Modification Glycoside on IgG: Preparation of IgG with Homogeneous Glycan and Expansion to Antibody–Drug Conjugate
摘要
The Fc region of immunoglobulin G (IgG) contains a conserved N-linked glycan at Asn297; its structural variations significantly influence interactions with Fc gamma receptors (FcγRs). Recently, glycoengineering technologies have progressed substantially, allowing precise control over glycan structures and enabling the development of antibodies with enhanced effector functions. This review outlines the biological significance of Fc glycosylation, recent advances in glycoengineering strategies, and their applications, including our own findings. Although the pair of N-glycans present in the Fc region of antibodies is structurally heterogeneous in most cases, previous methods for antibody glycan remodeling have been limited to the generation of symmetric structures. We discovered that IgG can be separated according to the number of Fc glycans through FcγRIIIa affinity column chromatography. By adding second glycans to the isolated hemi-glycosylated IgG, we developed a method to produce IgG molecules that possess structurally distinct paired glycans while maintaining glycan homogeneity at each site. Antibody–drug conjugates (ADCs) have demonstrated remarkable antitumor activity in clinical settings and numerous efforts are underway to develop improved formats.
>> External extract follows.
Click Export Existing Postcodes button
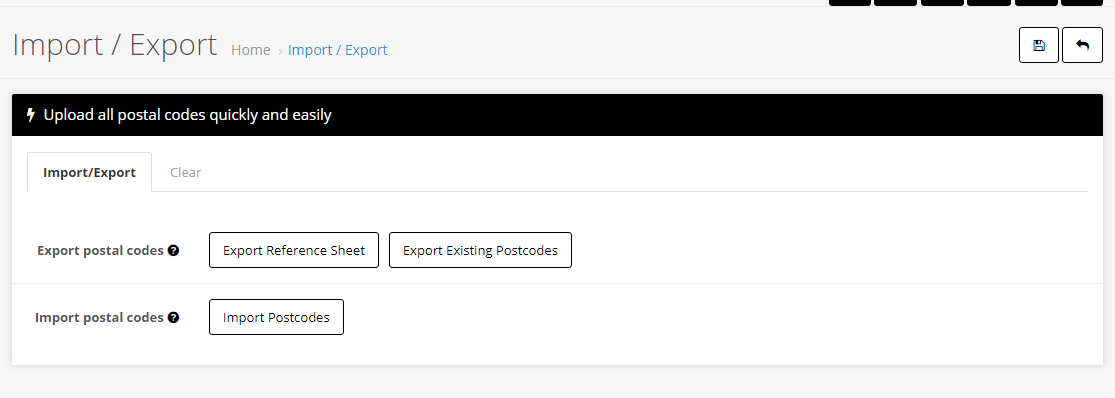 [480, 250]

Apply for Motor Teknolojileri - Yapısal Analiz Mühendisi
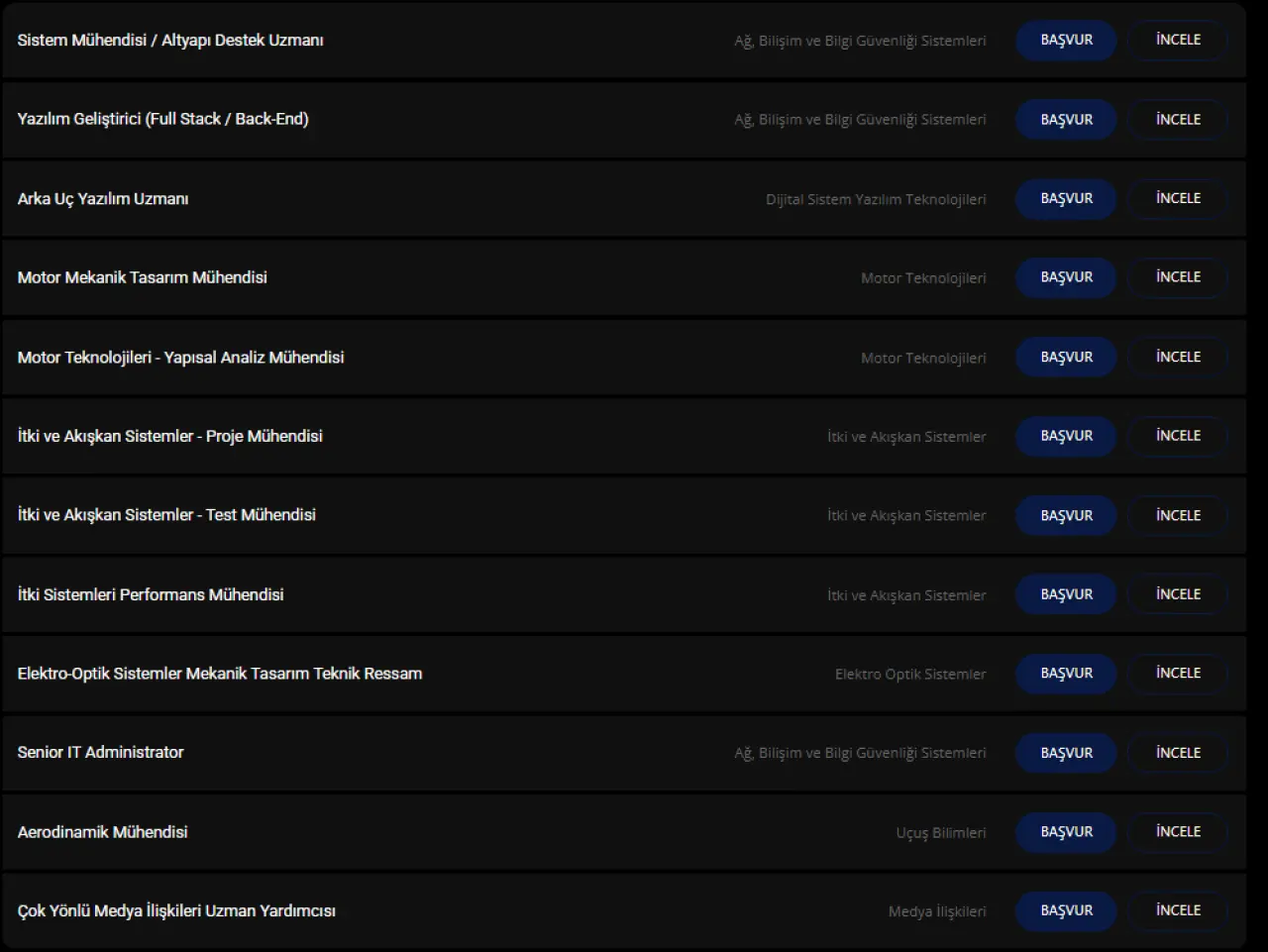(x=1066, y=357)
To broaden the therapeutic window, site-specific conjugation strategies are attracting increasing attention as alternatives to conventional random conjugation methods. By expanding antibody glycoengineering approaches, we established a site-specific conjugation platform that enables the generation of structurally homogeneous ADCs exhibiting the anticipated cytotoxic effects to antigen expressed cells.